Stored records
○ ○ ○ ○

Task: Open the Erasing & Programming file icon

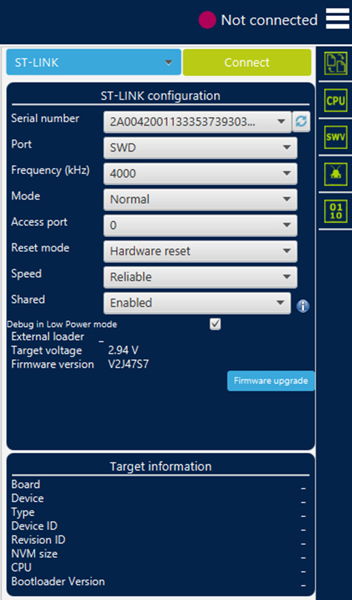Action: (335, 63)
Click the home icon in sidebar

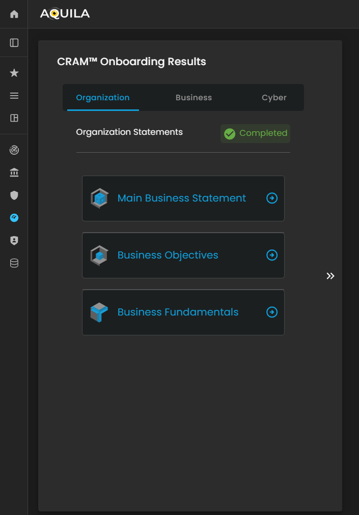14,14
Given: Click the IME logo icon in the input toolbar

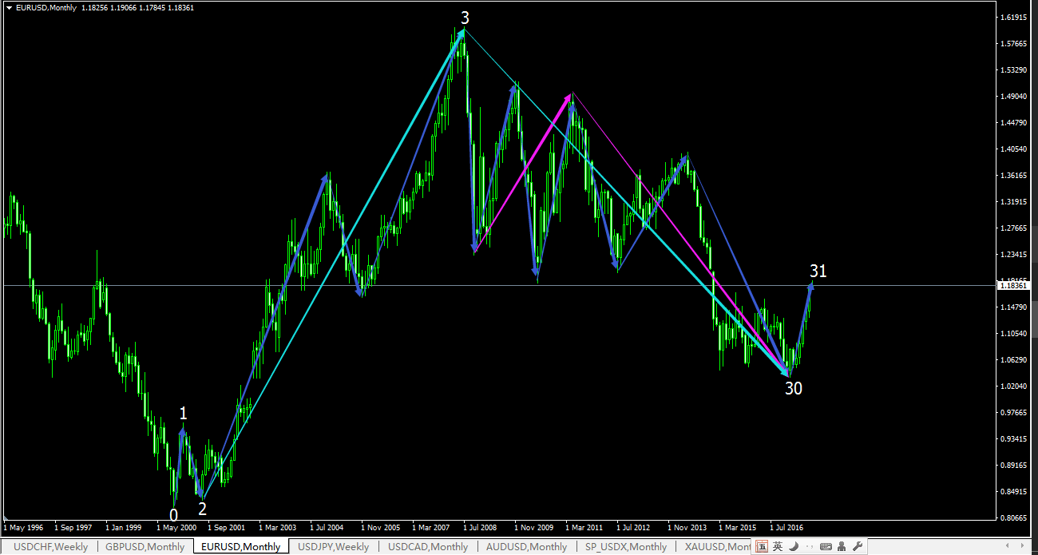Looking at the screenshot, I should [762, 546].

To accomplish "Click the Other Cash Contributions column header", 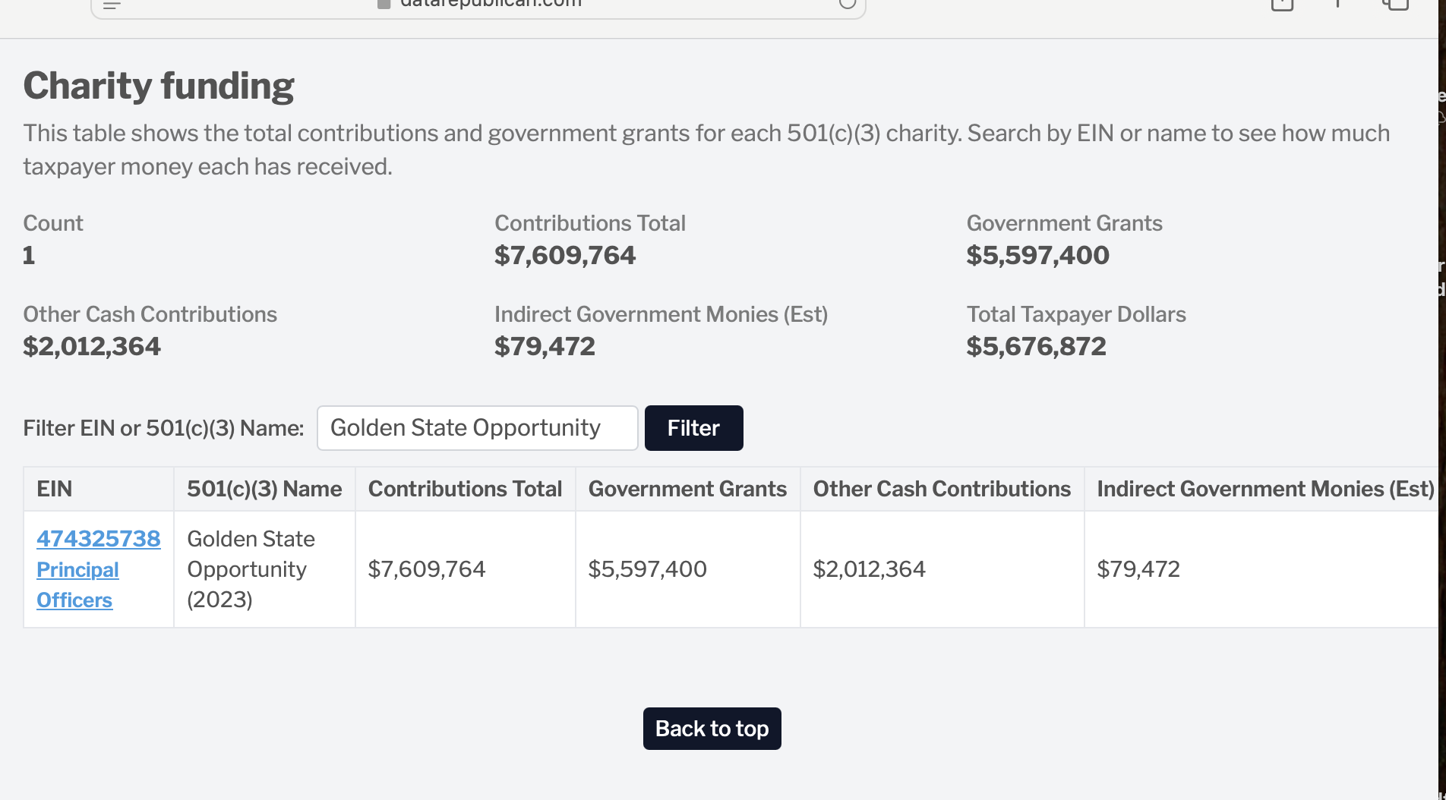I will (x=942, y=489).
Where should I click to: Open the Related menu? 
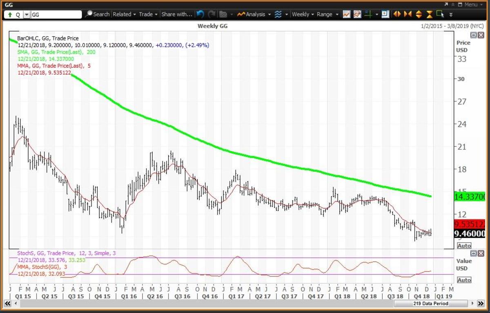pyautogui.click(x=124, y=14)
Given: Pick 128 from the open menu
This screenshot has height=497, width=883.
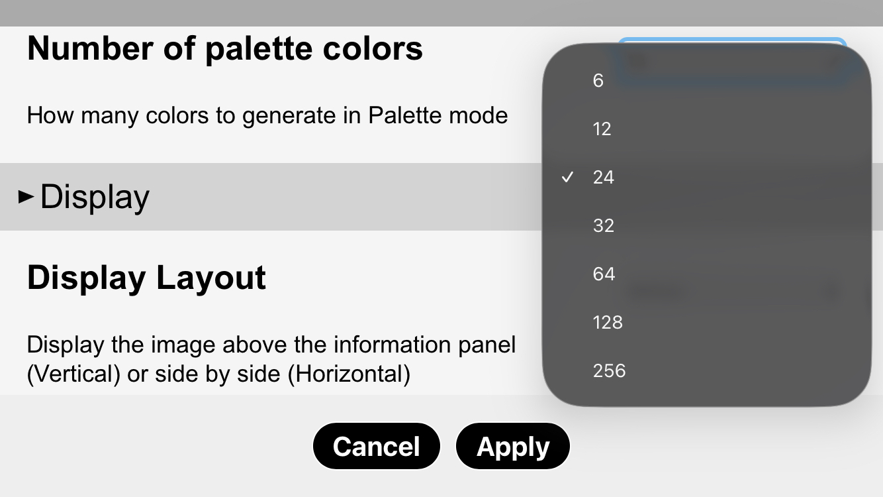Looking at the screenshot, I should pos(608,323).
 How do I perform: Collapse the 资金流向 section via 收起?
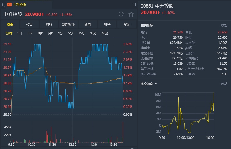pyautogui.click(x=224, y=84)
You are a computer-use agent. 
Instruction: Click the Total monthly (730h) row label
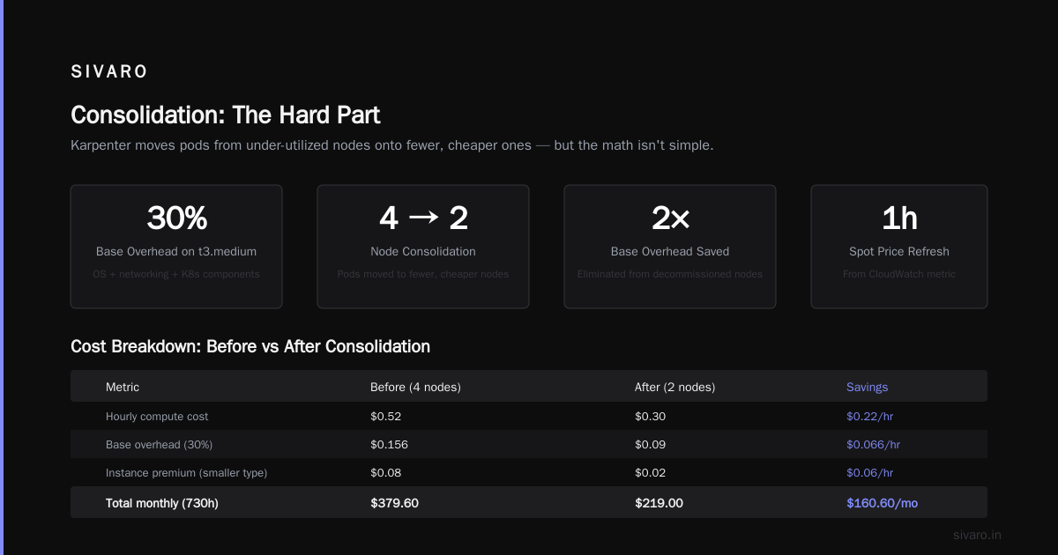pos(161,503)
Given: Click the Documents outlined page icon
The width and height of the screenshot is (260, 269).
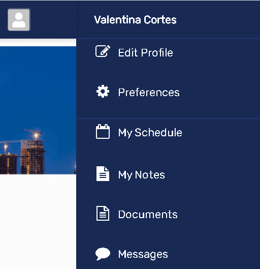Looking at the screenshot, I should coord(103,214).
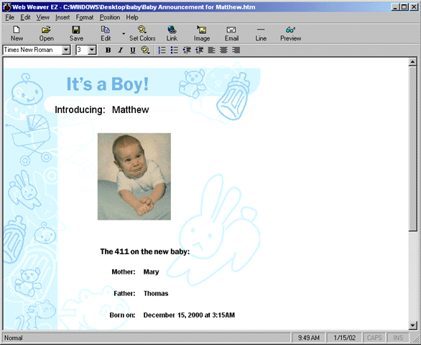Viewport: 421px width, 345px height.
Task: Toggle Italic formatting
Action: coord(120,50)
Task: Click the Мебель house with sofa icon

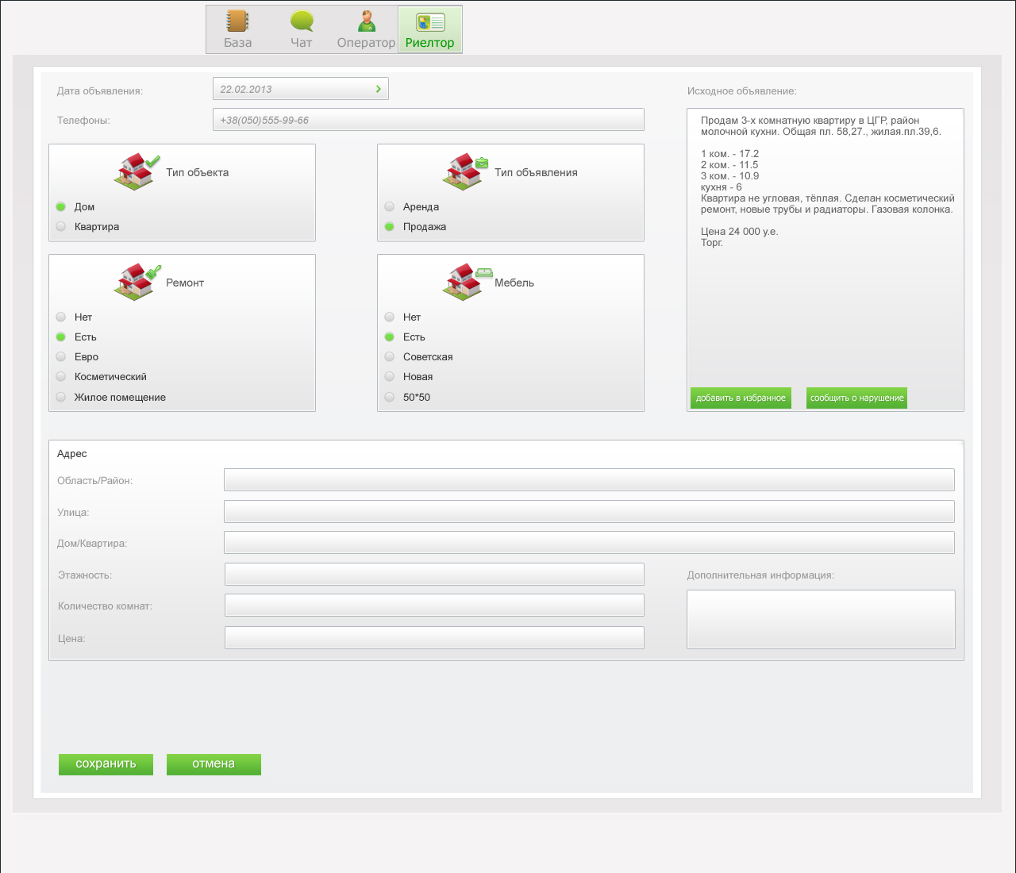Action: pyautogui.click(x=467, y=282)
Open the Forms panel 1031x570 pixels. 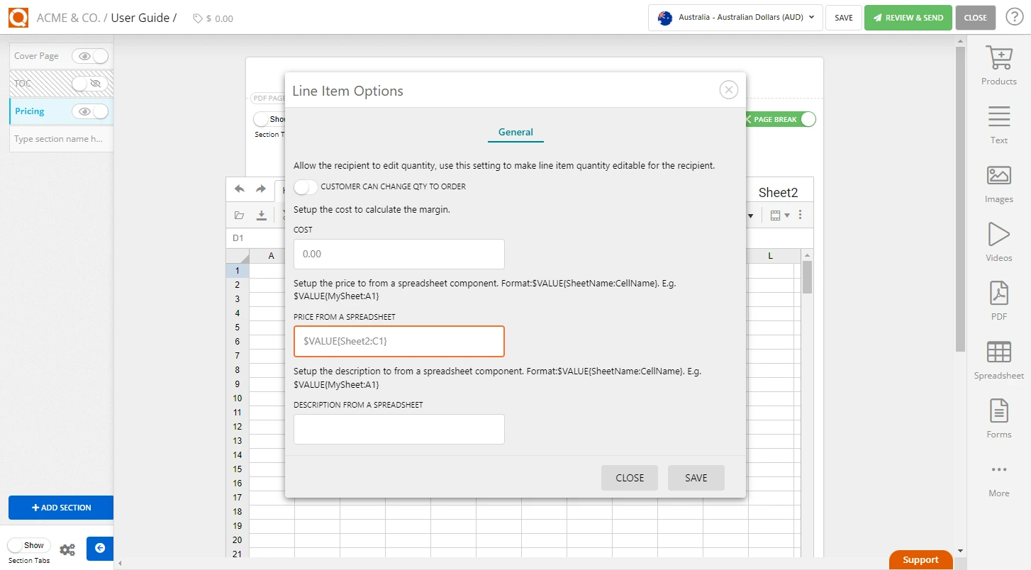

○ ○ ○ ○

- **Task statement**: Reproduce the lines from the one with "Task: Click the Мебель house with sofa icon" through the end of the data, keeping both end lines, adding nothing, and dropping any pictures.

- **Finished task**:
Task: Click the Мебель house with sofa icon

Action: pyautogui.click(x=467, y=282)
Open the Forms panel 1031x570 pixels. 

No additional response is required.